THINGS TO DO:
- a) List the longer events that the Donn Cabral article says he might try instead of the steeplechase.
- b) Using the Donn Cabral article, rewrite the paragraph beginning "After initially delaying a decision" as a short bulleted list that keeps its main facts.

Donn Cabral eyeing Tokyo 2021 while recognizing wider ramifications of postponement is really tough

After a couple of self-described “subpar” running years, Donn Cabral had finally rediscovered his groove in December and was getting excited over what the future held — in his mind, a strong chance at qualifying for a third Olympics appearance to close out his career.

His dream isn’t dead now that the Tokyo Games have been postponed until July 23, 2021, amid the coronavirus pandemic; he’ll just have to adjust his plans. But Cabral, who grew up in Glastonbury, considers himself one of the more fortunate Tokyo hopefuls. He’s already represented the U.S. in the 3,000-meter steeplechase in both London and Rio. Not everyone can say that.

“It takes a lot of fire every day, and it takes a lot of energy to generate that fire, to get up and do that hard work,” Cabral said in a phone interview. “And to think about, 'Can I do this for one more year just to have my shot at that dream?’ and to know that that dream is still only just a chance, that’s a very difficult thing. So pushing this back a year is really tough.

“My heart really goes out for people who haven’t made a team yet, and particularly for those who are in the best shape of their lives. It’s very difficult to get back to that same level. They had a chance to make it this time, and it’s like, ‘I wanted to strike when the iron was hot,' and now it’s going to be difficult.”

After initially delaying a decision on the 2020 Games, which were originally scheduled to begin July 24, the IOC and Japan finally reached an agreement last week to postpone them to 2021. USA Track & Field’s Olympic trials, originally set to take place in late June, will be rescheduled. Depending on the virus’ spread, the organization will try to salvage competition for the remainder of 2020 so athletes can earn some income and stay fit both physically and emotionally.

The 30-year-old Cabral, who says he’ll likely stop running professionally going into 2022, is relieved that the Tokyo Olympics will only be delayed a year. He thought the IOC would push the Games to 2022 in anticipation of, as he fears, the coronavirus outbreak not being fully under control a year from now.

“If it were in 2022, I wouldn’t have gone for it,” said Cabral, who finished eighth in the steeplechase in both 2012 and 2016. “I would have finished my career content with London and Rio. But I certainly would like to get that third Olympics in there.”

For Cabral, an extra year of training isn’t necessarily an issue, though he does have some logistical things to work out. For one, he’ll need to decide whether to take another semester off of school to train, as he did this spring in preparation for Tokyo. The Princeton grad is working on earning both a Master of Business Administration and Juris Doctor degree at UConn.

If some form of competition resumes in the summer or fall, Cabral will also need to decide whether to train for the steeplechase, his bread and butter, or try to move up to a 10K, half-marathon or marathon. Though that’s dependent on which events will ultimately be offered. But in the immediate future, Cabral can mostly operate as normal. Unlike sprinters, who are most affected by the closure of training facilities and gyms nationwide, he can run in the woods or on the streets — just not with other people.

Even though postponement was the best decision for everyone’s safety, the ramifications of the move will be felt deeply among Olympic hopefuls, Cabral said, and not just physically.

Entries taken from a collection:
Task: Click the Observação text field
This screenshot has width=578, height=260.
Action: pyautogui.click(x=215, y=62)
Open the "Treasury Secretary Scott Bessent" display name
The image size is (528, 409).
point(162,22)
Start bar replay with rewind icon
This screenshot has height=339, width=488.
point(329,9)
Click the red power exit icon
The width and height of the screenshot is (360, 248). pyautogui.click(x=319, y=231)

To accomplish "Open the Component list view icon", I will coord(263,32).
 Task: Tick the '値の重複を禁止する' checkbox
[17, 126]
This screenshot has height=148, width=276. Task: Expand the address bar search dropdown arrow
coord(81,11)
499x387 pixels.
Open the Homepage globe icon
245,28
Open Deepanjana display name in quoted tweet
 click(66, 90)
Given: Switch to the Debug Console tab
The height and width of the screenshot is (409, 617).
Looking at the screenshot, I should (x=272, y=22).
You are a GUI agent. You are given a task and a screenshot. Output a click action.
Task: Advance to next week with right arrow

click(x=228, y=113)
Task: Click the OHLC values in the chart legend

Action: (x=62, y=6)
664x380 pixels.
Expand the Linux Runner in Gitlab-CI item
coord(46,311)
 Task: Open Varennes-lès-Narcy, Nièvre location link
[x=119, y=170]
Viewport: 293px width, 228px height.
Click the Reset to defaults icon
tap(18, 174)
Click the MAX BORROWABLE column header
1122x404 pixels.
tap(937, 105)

RESULTS OF THE EXERCISE:
- a)
- 10K
- Half-marathon
- Marathon

- b)
- The 2020 Games were originally scheduled to begin July 24.
- After first delaying a decision, the IOC and Japan agreed last week to postpone them to 2021.
- USA Track & Field's Olympic trials, set for late June, will be rescheduled.
- Depending on the virus' spread, the organization will try to salvage competition for the rest of 2020 so athletes can earn income and stay fit physically and emotionally.